§ **Text excerpt**:
The World Malaria Report in 2020 showed the stagnation in control occurred between 2015 and 2019 with some countries reporting increased malaria cases (WHO, 2020). The rise in malaria vector speciesʼ resistance to multiple insecticides is a current major concern (WHO, 2020). There is experimental evidence linking vector resistance to factors suggesting greater transmission efficiency from Benin and Muheza, Tanzania (NʼGuessan et al., 2007; Asidi et al., 2012; Kweka et al., 2019). Furthermore, sustained malaria transmission has been recorded in areas with high resistance to multiple insecticides (Surendran et al., 2020; Bartilol et al., 2021; Soma et al., 2021). The frequency of pyrethroid resistance and underlying mechanisms may predict decline in the protection of LLINs against resistant populations of malaria vectors (Asidi et al., 2012; Yewhalaw & Kweka, 2016).

Combination LLINs with pyrethroid and synergist compound piperonyl butoxide (PBO) have been developed and deployed as an alternative tool against pyrethroid-resistant mosquitoes (Kweka et al., 2017a, b). PBO is a synergist compound that aims to block insecticide resistance caused by cytochrome P450 metabolic enzymes which often play a key role in detoxification of insecticides (Bingham et al., 2011; Stevenson et al., 2011; Yewhalaw & Kweka 2016; Kweka et al., 2017a, b). Pyrethroid-PBO nets have been shown to have improved efficiency to reduce malaria cases in areas with resistant populations of malaria vectors in Muleba, Tanzania, and across Uganda (Protopopoff et al., 2018; Staedke et al., 2020).

The use of pyrethroid-PBO nets was advocated as a new step with an interim recommendation by the World Health Organization (WHO, 2019, 2020) for the efficient control of pyrethroid-resistant mosquito vectors. There are several pyrethroid-PBO net products in the market, some of which have PBO applied on the top of nets or on the whole net. Veeralin® LLINs produced by VKA Polymer Ltd, Tamil Nadu, India, is a new brand of LLINs alpha-cypermethrin-PBO, with PBO-treated on the whole net.

This study reports the phase II experimental hut trial of Veeralin LLINs in Muheza, Tanzania, an area with pyrethroid-resistant populations of malaria vectors Anopheles gambiae (s.l.) and An. funestus.

§ **Excerpted records**:
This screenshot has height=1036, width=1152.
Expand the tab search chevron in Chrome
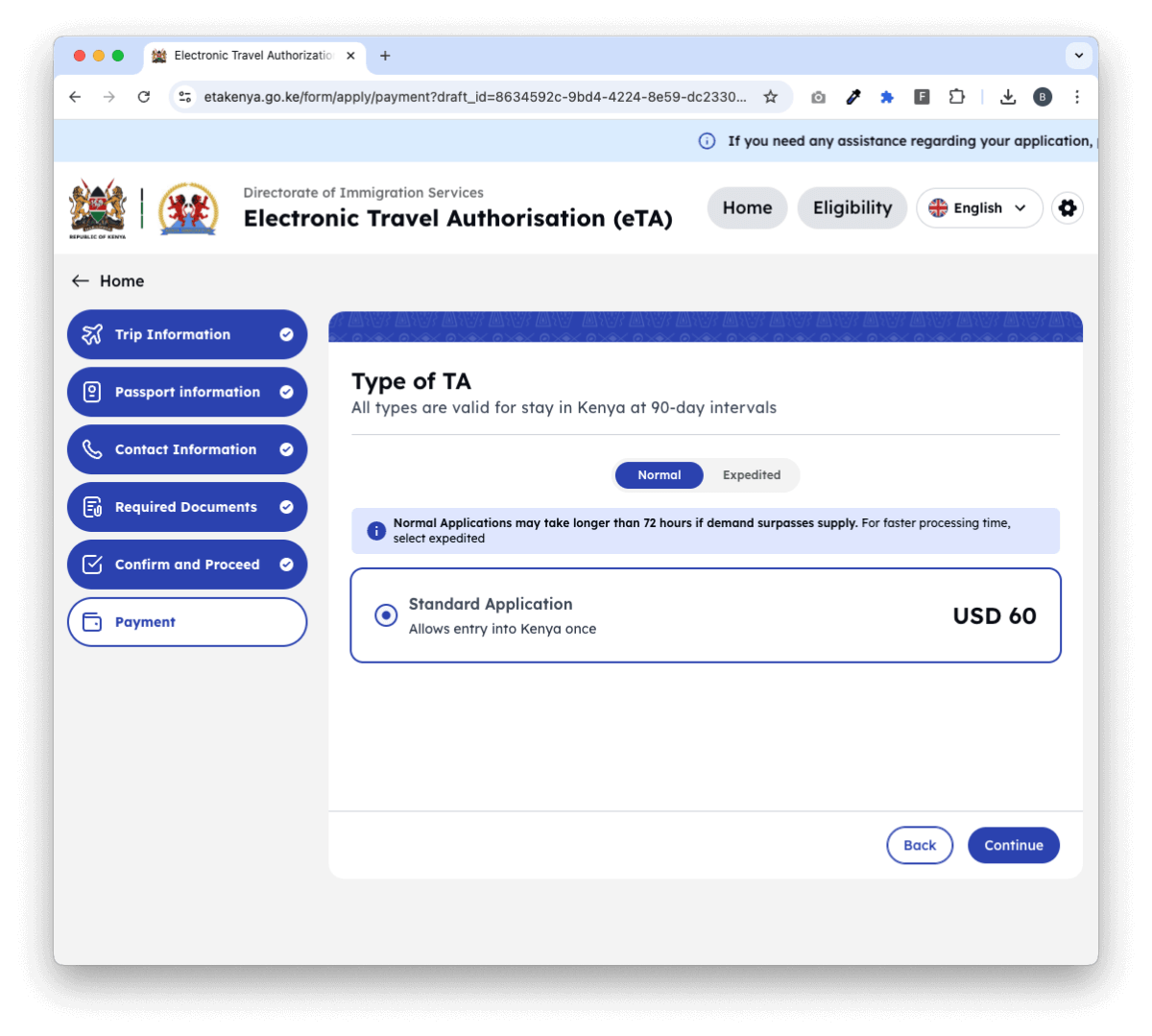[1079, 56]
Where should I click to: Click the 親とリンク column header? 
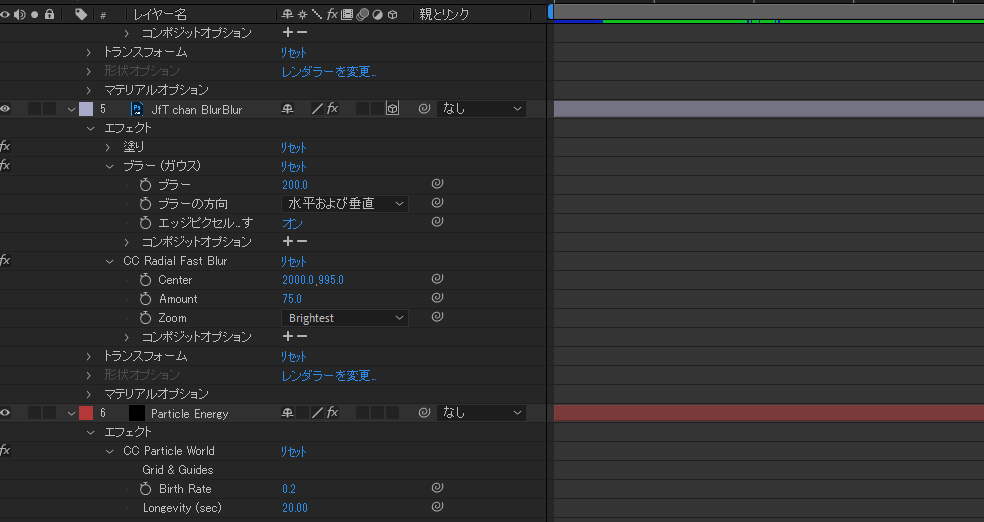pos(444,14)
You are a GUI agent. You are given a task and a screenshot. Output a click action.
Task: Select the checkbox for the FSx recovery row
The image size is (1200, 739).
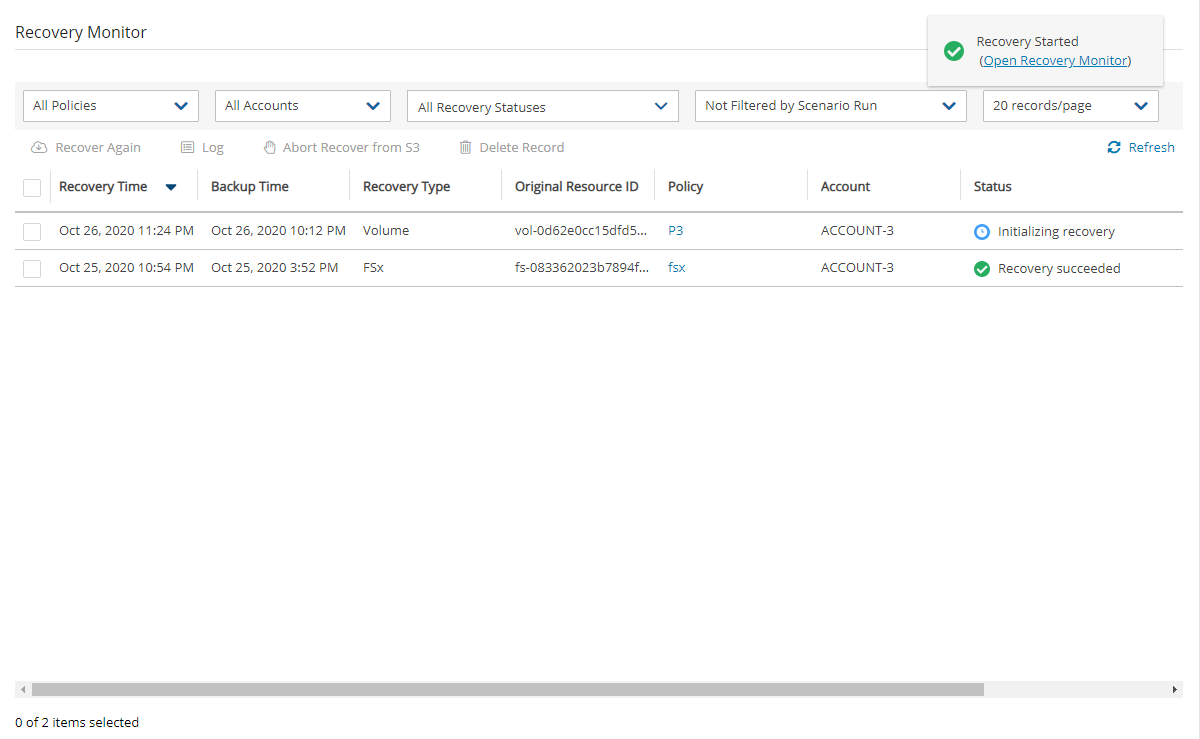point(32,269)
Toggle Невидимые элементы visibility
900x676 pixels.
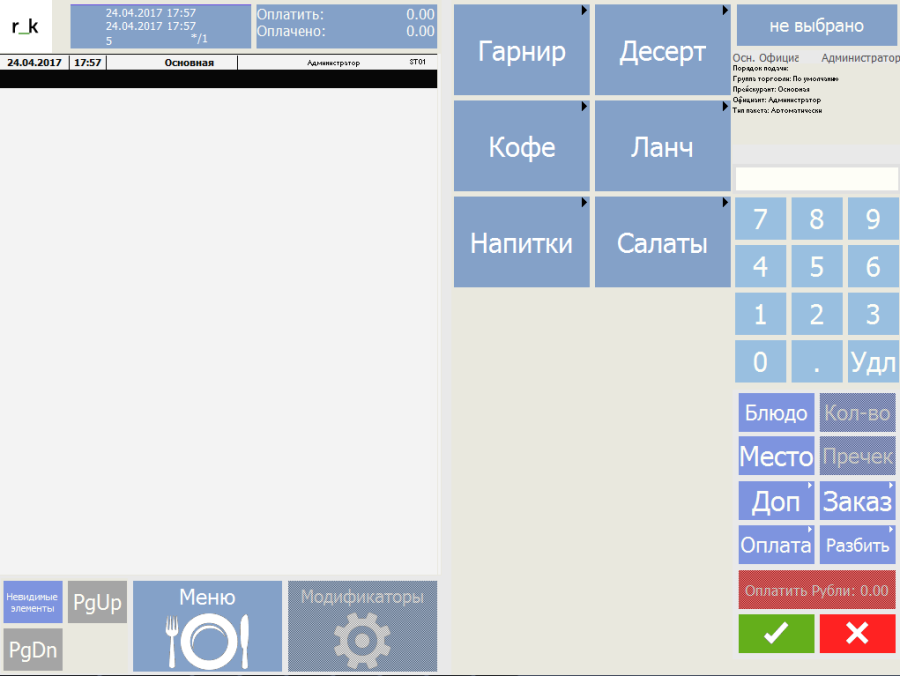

§ **Tasks to complete**:
1. Set down the passage on pyrethroid-PBO nets word for word, everything from "The use of pyrethroid-PBO" down to "and An. funestus.".
2. Answer these questions from the passage on pyrethroid-PBO nets.
(a) According to the 2020 World Malaria Report, between which years did the stagnation in malaria control occur?
(b) What kind of enzymes causes the insecticide resistance that PBO aims to block?
(c) Which company produces Veeralin LLINs?
The listing has no connection to the passage on pyrethroid-PBO nets.

§ **Solutions to the exercise**:
1.
The use of pyrethroid-PBO nets was advocated as a new step with an interim recommendation by the World Health Organization (WHO, 2019, 2020) for the efficient control of pyrethroid-resistant mosquito vectors. There are several pyrethroid-PBO net products in the market, some of which have PBO applied on the top of nets or on the whole net. Veeralin® LLINs produced by VKA Polymer Ltd, Tamil Nadu, India, is a new brand of LLINs alpha-cypermethrin-PBO, with PBO-treated on the whole net.

This study reports the phase II experimental hut trial of Veeralin LLINs in Muheza, Tanzania, an area with pyrethroid-resistant populations of malaria vectors Anopheles gambiae (s.l.) and An. funestus.

2.
(a) Between 2015 and 2019.
(b) Cytochrome P450 metabolic enzymes.
(c) VKA Polymer Ltd, Tamil Nadu, India.